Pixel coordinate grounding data
○ ○ ○

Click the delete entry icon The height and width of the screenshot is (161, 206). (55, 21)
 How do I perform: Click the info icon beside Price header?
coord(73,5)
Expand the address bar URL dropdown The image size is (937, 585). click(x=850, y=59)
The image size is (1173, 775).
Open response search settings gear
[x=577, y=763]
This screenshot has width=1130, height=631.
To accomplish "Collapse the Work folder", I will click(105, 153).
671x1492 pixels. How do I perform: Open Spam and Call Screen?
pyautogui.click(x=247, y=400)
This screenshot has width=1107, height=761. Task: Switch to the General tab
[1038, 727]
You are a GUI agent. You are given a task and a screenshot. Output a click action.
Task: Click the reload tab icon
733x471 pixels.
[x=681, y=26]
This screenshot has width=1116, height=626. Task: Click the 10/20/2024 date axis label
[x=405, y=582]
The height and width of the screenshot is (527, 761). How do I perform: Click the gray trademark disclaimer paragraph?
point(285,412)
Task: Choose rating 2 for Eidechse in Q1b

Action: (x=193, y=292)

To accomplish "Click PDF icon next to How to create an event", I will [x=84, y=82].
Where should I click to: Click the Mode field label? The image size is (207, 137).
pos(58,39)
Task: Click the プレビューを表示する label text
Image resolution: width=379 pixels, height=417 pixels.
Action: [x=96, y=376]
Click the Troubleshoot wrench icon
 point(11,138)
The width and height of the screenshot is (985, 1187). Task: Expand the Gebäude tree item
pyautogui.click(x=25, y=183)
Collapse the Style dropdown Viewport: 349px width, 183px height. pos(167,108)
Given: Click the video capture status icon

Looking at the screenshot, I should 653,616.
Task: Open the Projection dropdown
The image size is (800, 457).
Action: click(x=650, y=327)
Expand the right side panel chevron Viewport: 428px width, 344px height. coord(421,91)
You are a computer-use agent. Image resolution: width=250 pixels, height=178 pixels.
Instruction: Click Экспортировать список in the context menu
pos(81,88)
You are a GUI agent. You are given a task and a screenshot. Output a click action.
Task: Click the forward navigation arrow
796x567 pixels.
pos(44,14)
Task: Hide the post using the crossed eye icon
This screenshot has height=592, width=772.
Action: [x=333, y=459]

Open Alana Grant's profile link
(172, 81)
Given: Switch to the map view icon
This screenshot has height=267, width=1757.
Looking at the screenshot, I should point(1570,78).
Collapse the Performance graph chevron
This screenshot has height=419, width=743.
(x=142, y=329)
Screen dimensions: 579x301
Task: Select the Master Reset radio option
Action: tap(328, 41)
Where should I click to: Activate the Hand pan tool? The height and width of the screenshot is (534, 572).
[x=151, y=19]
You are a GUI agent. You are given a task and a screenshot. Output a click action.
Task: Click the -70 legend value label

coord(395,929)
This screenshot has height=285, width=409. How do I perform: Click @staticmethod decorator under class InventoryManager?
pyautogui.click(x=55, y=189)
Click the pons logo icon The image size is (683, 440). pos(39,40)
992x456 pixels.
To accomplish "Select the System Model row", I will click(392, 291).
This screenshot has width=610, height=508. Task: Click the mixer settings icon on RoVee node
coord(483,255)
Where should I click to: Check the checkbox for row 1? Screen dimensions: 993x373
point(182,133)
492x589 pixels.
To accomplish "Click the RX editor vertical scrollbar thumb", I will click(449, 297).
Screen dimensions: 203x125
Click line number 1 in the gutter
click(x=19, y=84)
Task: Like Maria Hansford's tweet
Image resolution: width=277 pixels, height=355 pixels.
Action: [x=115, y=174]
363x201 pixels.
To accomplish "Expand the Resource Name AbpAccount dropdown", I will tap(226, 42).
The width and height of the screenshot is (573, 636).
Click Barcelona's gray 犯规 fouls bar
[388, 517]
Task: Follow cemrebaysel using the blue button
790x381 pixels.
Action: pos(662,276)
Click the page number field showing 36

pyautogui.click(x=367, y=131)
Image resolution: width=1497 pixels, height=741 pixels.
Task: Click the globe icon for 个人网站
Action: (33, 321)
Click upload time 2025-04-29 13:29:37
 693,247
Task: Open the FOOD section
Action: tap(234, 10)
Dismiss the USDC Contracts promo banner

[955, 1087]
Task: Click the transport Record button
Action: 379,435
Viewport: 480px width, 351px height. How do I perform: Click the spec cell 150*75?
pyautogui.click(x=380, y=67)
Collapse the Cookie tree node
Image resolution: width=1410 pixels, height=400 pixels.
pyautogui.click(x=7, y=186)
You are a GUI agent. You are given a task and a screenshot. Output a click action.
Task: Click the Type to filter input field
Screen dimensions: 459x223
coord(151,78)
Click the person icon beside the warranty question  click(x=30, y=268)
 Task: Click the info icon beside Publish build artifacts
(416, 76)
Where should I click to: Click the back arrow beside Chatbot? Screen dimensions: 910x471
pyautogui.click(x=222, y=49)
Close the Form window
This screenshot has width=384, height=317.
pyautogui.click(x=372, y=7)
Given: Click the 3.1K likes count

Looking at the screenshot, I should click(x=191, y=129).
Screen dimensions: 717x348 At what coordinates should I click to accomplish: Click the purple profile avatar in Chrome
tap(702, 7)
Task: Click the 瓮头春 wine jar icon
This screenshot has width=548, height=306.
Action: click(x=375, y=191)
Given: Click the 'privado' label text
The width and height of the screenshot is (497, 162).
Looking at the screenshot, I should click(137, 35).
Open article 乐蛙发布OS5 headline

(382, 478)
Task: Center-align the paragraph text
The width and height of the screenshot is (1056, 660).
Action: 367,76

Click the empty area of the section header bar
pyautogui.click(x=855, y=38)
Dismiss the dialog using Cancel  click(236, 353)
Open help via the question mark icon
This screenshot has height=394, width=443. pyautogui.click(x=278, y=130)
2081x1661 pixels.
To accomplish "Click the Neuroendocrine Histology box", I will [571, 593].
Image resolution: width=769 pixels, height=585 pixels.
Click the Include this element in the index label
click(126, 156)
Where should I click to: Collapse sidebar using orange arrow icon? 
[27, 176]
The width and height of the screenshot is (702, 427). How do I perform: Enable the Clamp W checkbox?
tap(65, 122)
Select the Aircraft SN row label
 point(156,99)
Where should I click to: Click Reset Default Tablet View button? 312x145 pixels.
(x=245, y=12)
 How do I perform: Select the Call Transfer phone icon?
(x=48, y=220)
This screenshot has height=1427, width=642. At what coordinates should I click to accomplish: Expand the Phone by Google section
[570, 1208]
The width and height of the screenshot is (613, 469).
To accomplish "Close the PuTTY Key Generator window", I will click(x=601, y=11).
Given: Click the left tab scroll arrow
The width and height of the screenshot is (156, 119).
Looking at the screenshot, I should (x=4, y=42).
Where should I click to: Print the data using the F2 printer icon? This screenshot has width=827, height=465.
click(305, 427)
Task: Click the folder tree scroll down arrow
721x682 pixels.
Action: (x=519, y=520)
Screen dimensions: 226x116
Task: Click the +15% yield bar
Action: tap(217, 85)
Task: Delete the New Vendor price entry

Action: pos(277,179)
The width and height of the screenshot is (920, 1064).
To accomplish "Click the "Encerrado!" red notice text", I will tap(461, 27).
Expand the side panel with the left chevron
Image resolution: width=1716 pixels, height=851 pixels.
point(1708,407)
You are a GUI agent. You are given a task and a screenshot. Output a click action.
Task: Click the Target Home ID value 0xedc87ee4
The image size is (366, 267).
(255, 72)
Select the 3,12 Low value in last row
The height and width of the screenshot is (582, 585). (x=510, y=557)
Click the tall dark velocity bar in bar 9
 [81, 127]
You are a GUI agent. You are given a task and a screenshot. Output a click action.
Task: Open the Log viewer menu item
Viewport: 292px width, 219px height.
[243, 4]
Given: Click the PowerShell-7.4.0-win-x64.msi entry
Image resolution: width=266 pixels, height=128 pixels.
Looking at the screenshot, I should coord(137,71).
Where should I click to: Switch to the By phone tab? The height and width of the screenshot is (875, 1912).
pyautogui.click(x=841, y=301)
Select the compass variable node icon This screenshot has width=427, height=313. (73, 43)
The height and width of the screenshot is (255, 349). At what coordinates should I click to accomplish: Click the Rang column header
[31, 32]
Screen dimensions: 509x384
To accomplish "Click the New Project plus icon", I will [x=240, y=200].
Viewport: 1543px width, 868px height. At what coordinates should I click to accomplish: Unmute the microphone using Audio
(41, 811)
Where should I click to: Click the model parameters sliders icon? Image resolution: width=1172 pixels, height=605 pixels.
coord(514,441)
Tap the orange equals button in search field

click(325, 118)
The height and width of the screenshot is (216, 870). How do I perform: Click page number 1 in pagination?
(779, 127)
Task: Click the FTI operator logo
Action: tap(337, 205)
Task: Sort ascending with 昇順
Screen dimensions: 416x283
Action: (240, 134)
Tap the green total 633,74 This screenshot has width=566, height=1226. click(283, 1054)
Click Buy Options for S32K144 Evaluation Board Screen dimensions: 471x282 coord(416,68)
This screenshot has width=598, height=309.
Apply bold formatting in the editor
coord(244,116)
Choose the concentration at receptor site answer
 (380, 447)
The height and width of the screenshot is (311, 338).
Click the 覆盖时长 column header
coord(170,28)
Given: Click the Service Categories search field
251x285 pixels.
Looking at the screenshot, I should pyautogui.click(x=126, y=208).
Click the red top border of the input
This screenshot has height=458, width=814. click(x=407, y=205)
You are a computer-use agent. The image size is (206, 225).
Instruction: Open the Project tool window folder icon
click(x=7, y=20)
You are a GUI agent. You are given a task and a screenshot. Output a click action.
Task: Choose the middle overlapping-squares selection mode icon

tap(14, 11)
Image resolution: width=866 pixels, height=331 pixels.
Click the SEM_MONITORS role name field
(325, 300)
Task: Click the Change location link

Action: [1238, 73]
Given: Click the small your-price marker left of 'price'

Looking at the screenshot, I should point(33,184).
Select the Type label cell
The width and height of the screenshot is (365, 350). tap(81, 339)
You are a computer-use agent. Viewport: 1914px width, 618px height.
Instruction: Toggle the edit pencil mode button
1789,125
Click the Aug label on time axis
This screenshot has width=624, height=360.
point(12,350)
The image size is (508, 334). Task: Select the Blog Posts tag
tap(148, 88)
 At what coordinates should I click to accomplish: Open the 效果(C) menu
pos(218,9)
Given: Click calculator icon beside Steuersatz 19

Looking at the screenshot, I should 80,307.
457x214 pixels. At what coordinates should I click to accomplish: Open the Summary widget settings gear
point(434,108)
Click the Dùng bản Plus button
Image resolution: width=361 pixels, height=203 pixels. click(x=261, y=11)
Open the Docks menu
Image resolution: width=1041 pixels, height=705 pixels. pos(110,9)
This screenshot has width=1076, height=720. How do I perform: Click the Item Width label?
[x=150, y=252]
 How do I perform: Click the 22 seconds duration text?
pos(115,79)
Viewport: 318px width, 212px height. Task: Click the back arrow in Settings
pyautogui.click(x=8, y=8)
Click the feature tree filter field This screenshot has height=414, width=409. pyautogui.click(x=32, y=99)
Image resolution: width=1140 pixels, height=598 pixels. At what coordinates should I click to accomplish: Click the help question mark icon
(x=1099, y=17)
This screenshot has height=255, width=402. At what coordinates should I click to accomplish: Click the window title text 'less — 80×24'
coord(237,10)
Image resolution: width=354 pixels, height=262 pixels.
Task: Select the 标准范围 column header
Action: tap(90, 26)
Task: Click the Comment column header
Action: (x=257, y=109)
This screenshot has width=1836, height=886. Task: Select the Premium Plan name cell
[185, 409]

○ ○ ○

What this task involves> Would you please copy exactly the part of the entries above that begins at the line containing "The width and height of the screenshot is (920, 1064)." and ends at the line containing "Task: Click the Target", both lines included?

Answer space>
The width and height of the screenshot is (920, 1064).
To accomplish "Click the "Encerrado!" red notice text", I will tap(461, 27).
Expand the side panel with the left chevron
Image resolution: width=1716 pixels, height=851 pixels.
point(1708,407)
You are a GUI agent. You are given a task and a screenshot. Output a click action.
Task: Click the Target Home ID value 0xedc87ee4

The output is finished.